## Description of the task
Nothing outside the range is wanted. Repeat exactly the lines below from the one with "ICERI2021 Proceedings (162, 646)" through the one with "Advanced Search (104, 306)".

## Record set
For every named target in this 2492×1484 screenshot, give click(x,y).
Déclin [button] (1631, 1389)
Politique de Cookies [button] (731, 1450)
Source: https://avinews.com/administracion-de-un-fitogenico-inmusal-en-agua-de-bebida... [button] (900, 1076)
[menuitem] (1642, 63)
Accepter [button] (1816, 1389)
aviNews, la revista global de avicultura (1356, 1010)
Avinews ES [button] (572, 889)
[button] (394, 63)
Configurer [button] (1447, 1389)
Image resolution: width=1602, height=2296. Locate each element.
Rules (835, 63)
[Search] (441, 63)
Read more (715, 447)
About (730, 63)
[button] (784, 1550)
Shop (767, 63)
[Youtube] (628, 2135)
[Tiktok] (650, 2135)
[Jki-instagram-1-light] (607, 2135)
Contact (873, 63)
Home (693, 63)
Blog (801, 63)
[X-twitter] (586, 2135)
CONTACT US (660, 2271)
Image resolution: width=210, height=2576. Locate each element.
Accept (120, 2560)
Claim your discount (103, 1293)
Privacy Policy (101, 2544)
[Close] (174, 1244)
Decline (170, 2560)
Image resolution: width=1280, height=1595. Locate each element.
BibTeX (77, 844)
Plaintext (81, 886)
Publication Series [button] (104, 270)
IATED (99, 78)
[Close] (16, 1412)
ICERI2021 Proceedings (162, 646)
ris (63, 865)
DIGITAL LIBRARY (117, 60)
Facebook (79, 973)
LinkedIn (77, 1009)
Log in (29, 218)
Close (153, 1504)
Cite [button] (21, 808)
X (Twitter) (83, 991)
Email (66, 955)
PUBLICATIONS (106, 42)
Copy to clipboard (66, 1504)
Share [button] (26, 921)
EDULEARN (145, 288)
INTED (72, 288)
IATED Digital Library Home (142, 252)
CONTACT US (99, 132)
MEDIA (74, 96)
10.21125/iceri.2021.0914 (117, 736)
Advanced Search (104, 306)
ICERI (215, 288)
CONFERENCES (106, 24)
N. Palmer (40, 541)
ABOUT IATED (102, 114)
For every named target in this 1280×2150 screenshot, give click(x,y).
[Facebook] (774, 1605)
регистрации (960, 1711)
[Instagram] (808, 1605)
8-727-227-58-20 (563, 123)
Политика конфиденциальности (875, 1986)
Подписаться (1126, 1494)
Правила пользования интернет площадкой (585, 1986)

## Output
ICERI2021 Proceedings (162, 646)
ris (63, 865)
DIGITAL LIBRARY (117, 60)
Facebook (79, 973)
LinkedIn (77, 1009)
Log in (29, 218)
Close (153, 1504)
Cite [button] (21, 808)
X (Twitter) (83, 991)
Email (66, 955)
PUBLICATIONS (106, 42)
Copy to clipboard (66, 1504)
Share [button] (26, 921)
EDULEARN (145, 288)
INTED (72, 288)
IATED Digital Library Home (142, 252)
CONTACT US (99, 132)
MEDIA (74, 96)
10.21125/iceri.2021.0914 (117, 736)
Advanced Search (104, 306)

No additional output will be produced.